TASK GOAL -
Using the data beneath this instruction, retype only the lines from the one that contains "Screen dimensions: 348x236" down to the one that contains "Click the cell", both included, exactly as they appear.
--- DATA SHOWN Enclosed Below ---
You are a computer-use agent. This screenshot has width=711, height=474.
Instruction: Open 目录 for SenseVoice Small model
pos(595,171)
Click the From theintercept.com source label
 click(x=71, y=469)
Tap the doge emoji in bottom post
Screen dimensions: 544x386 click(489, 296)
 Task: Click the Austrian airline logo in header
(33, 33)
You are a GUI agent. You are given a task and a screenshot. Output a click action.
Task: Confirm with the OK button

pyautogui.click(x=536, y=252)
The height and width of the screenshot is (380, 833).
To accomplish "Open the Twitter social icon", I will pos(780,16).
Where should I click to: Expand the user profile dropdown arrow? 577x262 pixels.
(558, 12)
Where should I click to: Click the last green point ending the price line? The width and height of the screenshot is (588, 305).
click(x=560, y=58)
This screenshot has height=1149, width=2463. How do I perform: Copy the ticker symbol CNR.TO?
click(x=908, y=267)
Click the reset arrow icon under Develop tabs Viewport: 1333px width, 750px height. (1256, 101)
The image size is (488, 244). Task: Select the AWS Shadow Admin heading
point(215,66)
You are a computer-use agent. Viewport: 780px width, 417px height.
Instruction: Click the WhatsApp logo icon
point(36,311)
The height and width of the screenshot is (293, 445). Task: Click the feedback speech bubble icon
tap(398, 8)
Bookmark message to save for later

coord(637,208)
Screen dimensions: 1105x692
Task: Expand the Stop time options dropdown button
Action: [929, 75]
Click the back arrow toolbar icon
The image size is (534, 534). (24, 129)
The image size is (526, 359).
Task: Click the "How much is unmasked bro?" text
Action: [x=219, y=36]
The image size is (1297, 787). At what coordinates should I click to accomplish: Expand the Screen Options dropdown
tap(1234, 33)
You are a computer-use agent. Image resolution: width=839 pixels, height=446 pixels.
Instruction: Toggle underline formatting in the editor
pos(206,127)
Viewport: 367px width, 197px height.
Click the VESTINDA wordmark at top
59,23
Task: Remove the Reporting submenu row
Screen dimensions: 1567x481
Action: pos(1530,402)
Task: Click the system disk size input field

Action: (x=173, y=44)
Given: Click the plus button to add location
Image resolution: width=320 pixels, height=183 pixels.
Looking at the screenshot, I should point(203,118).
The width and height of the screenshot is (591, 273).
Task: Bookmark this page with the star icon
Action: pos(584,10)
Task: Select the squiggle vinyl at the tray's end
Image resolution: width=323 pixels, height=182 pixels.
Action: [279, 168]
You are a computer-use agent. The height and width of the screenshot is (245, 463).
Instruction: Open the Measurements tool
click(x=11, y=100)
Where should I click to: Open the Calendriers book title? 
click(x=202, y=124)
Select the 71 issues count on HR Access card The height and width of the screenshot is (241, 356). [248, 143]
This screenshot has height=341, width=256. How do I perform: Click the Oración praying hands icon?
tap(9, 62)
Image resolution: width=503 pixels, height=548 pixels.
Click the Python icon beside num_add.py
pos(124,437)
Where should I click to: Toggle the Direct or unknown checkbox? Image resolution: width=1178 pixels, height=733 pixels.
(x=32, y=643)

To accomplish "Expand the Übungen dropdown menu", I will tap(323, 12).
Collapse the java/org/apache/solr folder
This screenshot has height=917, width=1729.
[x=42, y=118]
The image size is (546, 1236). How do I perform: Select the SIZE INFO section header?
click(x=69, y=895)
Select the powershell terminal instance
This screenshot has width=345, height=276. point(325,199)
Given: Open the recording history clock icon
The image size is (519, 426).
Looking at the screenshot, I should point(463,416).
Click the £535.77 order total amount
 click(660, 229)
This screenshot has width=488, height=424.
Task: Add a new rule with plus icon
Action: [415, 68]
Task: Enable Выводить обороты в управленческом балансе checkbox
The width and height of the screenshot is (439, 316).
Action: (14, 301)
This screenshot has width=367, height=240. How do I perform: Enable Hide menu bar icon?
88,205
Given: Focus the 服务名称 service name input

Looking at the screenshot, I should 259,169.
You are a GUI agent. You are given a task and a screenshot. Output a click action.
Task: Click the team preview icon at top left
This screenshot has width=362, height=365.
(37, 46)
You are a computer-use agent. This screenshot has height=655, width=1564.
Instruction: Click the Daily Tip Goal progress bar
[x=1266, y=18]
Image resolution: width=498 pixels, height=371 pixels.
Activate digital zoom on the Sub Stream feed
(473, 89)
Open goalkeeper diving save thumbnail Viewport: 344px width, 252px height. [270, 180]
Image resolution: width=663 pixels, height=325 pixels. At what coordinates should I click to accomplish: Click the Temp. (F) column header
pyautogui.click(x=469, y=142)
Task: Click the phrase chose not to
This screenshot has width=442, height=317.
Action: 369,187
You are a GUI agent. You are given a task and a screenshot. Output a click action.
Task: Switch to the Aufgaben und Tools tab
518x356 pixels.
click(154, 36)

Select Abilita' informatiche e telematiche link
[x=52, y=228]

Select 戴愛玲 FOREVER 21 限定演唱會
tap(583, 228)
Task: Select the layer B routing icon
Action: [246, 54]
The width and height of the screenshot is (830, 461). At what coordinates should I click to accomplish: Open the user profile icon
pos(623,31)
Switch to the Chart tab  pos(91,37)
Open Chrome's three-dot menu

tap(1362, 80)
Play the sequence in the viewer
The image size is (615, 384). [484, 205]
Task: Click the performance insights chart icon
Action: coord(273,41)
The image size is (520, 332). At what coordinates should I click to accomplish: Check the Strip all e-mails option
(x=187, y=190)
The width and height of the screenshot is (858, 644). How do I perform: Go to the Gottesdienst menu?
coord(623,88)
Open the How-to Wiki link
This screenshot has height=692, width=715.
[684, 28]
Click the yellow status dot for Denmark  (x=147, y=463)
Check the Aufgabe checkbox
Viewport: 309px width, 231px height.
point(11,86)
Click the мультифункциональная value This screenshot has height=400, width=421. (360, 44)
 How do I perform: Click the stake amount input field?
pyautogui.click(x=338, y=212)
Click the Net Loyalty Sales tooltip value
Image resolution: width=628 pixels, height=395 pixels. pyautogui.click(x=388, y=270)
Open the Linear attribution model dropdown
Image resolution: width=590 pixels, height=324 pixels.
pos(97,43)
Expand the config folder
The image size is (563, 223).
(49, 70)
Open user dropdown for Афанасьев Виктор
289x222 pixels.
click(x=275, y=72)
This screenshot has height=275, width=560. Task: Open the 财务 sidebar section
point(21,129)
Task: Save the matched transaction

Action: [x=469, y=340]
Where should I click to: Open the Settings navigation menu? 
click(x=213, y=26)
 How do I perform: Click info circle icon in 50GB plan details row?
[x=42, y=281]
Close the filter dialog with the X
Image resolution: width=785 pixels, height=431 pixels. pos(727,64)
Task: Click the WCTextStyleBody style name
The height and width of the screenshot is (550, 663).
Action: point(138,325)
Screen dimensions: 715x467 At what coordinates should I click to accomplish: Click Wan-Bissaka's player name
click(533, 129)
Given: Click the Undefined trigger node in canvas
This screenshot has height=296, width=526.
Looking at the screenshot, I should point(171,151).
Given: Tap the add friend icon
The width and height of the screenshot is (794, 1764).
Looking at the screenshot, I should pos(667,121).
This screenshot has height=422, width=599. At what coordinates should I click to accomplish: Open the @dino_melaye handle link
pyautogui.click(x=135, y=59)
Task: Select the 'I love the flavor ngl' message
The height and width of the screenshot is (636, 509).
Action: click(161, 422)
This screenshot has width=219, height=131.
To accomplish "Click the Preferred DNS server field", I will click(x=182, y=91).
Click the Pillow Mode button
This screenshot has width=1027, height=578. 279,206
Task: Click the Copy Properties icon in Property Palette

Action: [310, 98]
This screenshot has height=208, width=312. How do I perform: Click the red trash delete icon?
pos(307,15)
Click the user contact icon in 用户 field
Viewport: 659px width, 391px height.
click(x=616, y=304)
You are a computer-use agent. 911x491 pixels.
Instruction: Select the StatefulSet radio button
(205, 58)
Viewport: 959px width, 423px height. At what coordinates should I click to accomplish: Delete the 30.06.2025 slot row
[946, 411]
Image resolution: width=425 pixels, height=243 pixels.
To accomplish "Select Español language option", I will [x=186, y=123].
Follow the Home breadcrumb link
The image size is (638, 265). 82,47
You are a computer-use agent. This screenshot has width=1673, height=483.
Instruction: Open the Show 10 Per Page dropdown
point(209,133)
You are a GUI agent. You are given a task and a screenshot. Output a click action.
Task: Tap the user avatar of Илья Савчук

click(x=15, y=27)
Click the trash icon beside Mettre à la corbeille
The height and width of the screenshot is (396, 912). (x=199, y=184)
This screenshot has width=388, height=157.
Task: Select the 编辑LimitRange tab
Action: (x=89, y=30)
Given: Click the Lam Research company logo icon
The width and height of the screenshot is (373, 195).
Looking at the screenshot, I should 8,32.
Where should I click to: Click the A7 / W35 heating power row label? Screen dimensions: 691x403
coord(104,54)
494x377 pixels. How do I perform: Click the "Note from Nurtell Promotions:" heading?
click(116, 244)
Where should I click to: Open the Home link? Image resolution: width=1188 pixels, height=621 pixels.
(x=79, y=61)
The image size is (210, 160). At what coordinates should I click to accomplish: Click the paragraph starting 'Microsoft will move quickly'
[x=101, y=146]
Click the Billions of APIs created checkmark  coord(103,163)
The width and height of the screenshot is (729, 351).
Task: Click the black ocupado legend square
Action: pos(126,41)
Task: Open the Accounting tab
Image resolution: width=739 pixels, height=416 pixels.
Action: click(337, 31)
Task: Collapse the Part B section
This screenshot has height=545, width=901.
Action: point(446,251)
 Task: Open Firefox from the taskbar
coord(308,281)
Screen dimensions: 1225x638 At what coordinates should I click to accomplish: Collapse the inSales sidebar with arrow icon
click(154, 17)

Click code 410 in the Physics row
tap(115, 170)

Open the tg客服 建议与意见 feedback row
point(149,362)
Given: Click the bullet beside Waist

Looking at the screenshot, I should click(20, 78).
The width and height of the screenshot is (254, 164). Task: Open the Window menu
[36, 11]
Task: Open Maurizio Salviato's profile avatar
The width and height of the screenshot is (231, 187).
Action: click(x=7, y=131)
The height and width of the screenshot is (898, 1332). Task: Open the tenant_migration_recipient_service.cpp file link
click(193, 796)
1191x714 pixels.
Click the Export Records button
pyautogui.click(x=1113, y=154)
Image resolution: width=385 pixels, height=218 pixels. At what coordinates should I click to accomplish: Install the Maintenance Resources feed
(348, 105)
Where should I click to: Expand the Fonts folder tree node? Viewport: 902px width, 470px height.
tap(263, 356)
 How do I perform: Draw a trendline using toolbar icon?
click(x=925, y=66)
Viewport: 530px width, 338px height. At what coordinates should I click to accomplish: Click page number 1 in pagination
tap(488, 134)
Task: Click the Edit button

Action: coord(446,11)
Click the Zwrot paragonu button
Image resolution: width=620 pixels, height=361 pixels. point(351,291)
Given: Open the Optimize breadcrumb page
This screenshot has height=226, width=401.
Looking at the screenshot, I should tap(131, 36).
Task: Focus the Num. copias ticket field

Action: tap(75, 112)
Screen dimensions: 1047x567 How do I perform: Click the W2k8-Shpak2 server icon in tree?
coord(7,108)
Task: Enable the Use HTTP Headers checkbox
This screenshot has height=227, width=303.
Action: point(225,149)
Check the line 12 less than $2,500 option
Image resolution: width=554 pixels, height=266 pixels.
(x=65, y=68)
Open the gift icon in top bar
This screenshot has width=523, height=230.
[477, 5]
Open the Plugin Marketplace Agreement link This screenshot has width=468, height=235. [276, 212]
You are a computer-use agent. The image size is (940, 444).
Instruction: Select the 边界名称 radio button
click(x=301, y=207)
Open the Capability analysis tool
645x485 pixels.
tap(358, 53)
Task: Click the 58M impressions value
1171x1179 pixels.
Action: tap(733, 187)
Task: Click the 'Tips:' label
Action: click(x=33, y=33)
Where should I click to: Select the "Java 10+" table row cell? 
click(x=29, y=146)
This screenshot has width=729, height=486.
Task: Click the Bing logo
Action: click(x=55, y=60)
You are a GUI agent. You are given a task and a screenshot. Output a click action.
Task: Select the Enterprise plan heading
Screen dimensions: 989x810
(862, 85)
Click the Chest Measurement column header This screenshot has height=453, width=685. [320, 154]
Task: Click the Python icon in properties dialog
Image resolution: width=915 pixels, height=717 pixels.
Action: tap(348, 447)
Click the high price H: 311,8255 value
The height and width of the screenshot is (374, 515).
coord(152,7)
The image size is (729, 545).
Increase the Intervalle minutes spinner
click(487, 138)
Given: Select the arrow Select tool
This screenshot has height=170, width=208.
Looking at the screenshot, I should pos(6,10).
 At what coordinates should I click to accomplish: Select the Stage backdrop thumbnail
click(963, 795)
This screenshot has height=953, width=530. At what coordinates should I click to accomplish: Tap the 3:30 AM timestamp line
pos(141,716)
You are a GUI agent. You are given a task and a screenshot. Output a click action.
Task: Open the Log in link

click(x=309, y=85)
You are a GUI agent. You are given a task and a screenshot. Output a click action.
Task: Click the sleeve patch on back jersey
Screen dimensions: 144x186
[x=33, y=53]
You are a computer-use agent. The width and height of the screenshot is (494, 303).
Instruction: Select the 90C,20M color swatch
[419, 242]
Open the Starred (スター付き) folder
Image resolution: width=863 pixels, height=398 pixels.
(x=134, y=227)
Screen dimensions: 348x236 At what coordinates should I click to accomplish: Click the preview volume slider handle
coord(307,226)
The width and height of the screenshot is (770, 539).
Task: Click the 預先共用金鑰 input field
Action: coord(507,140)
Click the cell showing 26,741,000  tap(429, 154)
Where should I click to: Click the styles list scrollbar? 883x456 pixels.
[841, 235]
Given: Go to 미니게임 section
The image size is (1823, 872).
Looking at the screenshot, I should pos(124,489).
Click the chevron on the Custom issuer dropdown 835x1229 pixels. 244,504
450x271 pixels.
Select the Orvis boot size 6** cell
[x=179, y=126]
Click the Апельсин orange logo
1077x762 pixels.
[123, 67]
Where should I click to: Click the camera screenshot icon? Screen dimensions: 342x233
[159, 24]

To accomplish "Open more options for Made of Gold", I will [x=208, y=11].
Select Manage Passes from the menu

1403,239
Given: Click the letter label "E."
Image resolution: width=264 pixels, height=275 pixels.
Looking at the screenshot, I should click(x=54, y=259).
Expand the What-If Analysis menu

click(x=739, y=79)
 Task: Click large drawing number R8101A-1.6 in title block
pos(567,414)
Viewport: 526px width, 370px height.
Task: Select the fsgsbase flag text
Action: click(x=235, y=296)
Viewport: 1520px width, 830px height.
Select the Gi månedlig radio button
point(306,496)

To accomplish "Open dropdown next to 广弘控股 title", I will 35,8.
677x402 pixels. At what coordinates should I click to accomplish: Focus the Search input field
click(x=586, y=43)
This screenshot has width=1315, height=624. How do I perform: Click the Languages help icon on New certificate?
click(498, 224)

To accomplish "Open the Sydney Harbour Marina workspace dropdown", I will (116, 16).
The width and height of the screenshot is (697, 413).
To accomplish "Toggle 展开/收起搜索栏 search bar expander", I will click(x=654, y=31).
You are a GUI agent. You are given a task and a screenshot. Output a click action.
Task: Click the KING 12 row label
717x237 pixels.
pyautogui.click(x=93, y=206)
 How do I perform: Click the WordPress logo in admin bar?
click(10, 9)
--- End of Enclosed DATA SHOWN ---
WRITTEN ANSWER -
Screen dimensions: 348x236 At what coordinates should I click to accomplish: Click the preview volume slider handle
coord(307,226)
The width and height of the screenshot is (770, 539).
Task: Click the 預先共用金鑰 input field
Action: coord(507,140)
Click the cell showing 26,741,000  tap(429, 154)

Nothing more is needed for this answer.